This exercise calls for the line with "Expand the Models tree item", the line with "The width and height of the screenshot is (1265, 843).", and all lines between them in the material below, output exactly and with no other lines.
#### Provided data ####
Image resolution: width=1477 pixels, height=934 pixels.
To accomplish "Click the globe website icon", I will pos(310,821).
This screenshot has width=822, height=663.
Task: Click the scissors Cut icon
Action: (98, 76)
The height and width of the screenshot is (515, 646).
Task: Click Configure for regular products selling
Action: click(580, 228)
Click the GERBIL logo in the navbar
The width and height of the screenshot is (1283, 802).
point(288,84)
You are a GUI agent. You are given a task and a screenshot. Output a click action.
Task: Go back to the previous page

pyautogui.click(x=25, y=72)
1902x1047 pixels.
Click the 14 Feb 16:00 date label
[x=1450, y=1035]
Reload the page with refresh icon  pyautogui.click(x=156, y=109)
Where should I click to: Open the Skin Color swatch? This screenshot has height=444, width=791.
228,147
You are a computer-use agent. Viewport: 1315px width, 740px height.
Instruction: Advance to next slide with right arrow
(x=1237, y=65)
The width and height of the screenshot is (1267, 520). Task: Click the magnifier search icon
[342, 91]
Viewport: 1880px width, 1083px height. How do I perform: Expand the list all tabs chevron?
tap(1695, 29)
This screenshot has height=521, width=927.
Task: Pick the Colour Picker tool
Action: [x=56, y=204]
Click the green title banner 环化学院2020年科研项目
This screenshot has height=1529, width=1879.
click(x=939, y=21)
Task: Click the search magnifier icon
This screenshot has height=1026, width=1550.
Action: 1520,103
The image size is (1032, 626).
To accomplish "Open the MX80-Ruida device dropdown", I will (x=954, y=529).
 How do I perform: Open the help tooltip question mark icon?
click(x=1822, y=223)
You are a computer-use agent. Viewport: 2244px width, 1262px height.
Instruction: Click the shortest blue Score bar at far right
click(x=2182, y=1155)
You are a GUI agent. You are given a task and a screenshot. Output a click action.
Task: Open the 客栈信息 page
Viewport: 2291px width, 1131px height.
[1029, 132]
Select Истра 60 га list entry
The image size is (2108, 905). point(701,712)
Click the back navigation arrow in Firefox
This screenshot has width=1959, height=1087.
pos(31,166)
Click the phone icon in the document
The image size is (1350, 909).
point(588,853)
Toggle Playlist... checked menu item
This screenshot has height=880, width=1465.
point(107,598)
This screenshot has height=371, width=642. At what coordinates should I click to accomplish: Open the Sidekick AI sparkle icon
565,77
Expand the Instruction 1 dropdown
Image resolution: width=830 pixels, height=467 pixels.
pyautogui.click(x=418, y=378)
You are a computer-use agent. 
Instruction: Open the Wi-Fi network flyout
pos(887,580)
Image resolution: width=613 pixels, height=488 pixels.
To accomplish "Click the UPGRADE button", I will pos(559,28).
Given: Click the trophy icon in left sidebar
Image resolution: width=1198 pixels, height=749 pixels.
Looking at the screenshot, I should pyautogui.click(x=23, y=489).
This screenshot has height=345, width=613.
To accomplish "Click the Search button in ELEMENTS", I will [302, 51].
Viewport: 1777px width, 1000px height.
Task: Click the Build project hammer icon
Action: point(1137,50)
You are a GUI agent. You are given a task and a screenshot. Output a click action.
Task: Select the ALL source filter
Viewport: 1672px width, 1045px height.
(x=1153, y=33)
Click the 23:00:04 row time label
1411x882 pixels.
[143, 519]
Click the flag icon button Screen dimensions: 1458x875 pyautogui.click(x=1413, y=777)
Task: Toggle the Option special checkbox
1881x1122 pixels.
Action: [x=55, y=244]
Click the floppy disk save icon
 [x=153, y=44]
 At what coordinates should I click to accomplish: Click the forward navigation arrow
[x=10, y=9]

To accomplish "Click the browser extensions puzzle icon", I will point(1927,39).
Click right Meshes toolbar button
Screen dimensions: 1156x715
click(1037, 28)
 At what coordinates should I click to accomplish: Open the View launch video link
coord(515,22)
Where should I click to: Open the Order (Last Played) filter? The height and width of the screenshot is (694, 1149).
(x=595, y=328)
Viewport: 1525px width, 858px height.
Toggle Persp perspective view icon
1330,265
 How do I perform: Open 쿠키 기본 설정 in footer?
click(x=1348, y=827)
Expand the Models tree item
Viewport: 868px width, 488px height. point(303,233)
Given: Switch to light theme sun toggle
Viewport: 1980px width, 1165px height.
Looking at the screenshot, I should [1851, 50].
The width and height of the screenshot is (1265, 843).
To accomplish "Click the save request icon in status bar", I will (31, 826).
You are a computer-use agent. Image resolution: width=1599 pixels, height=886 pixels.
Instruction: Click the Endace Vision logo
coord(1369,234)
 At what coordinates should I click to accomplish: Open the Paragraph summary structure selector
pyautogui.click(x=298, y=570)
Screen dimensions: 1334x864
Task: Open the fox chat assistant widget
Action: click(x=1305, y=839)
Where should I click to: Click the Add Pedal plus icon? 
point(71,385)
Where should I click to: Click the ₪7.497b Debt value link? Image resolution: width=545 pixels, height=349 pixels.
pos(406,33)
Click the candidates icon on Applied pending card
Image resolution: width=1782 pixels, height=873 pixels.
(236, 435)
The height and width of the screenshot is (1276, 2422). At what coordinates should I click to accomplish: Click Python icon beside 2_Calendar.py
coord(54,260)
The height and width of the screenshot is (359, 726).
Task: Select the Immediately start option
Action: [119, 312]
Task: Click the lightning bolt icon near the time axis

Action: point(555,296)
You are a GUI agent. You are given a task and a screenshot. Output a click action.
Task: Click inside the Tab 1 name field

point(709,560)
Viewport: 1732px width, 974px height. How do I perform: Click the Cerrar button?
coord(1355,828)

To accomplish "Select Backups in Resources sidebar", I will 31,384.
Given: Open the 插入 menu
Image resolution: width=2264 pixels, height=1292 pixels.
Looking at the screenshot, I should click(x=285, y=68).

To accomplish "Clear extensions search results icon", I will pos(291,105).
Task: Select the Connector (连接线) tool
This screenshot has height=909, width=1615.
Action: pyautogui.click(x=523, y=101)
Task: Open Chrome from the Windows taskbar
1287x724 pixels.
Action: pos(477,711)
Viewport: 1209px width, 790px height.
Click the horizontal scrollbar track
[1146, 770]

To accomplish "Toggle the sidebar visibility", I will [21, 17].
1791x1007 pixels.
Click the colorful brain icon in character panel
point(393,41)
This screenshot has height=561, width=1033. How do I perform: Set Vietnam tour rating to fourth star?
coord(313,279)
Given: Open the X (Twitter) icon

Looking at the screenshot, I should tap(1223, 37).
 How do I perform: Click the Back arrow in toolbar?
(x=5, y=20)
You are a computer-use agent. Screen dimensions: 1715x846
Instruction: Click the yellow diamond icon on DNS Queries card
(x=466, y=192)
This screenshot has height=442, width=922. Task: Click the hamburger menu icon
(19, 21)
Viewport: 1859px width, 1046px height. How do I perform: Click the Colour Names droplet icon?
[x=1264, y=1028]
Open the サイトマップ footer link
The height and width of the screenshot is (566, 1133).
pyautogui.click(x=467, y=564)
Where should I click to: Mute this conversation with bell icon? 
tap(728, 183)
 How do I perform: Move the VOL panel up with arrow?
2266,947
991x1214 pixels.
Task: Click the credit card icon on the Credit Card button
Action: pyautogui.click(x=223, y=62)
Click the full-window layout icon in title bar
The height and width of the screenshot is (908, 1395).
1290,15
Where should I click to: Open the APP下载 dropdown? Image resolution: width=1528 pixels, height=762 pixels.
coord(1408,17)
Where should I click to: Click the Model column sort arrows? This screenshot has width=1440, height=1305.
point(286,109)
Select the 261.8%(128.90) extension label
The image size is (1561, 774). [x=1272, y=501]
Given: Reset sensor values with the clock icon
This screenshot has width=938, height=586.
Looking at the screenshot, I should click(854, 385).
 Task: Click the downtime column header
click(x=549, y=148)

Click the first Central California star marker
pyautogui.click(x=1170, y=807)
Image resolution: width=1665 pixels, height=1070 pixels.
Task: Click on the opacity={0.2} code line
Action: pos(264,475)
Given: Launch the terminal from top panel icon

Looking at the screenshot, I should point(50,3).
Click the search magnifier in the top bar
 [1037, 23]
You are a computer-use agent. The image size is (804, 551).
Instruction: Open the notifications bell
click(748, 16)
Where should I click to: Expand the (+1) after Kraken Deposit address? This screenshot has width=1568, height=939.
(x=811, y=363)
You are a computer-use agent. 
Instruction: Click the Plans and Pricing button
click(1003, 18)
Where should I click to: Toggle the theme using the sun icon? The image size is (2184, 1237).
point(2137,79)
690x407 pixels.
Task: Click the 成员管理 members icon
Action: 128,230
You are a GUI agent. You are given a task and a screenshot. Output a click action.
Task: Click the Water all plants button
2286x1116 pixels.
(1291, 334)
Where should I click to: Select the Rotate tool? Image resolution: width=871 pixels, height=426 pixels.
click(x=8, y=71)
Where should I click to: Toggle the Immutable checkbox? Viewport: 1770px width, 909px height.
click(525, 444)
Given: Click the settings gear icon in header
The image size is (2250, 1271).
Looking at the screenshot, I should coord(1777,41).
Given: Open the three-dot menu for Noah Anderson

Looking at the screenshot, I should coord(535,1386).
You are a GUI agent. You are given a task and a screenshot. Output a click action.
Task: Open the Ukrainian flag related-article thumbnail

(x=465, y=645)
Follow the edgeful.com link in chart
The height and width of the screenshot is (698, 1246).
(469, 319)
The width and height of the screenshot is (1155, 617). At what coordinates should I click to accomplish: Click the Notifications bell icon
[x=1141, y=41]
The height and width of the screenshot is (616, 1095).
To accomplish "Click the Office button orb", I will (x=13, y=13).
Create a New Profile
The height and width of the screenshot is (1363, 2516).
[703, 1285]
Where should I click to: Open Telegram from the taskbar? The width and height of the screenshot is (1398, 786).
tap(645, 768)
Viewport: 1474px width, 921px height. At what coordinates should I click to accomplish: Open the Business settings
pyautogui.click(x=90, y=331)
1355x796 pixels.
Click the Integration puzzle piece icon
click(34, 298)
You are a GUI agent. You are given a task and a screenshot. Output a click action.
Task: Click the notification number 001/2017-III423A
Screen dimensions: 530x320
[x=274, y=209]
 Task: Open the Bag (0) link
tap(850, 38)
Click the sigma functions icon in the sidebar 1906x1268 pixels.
####
## Solution for this exercise
Expand the Models tree item
Viewport: 868px width, 488px height. point(303,233)
Given: Switch to light theme sun toggle
Viewport: 1980px width, 1165px height.
Looking at the screenshot, I should [1851, 50].
The width and height of the screenshot is (1265, 843).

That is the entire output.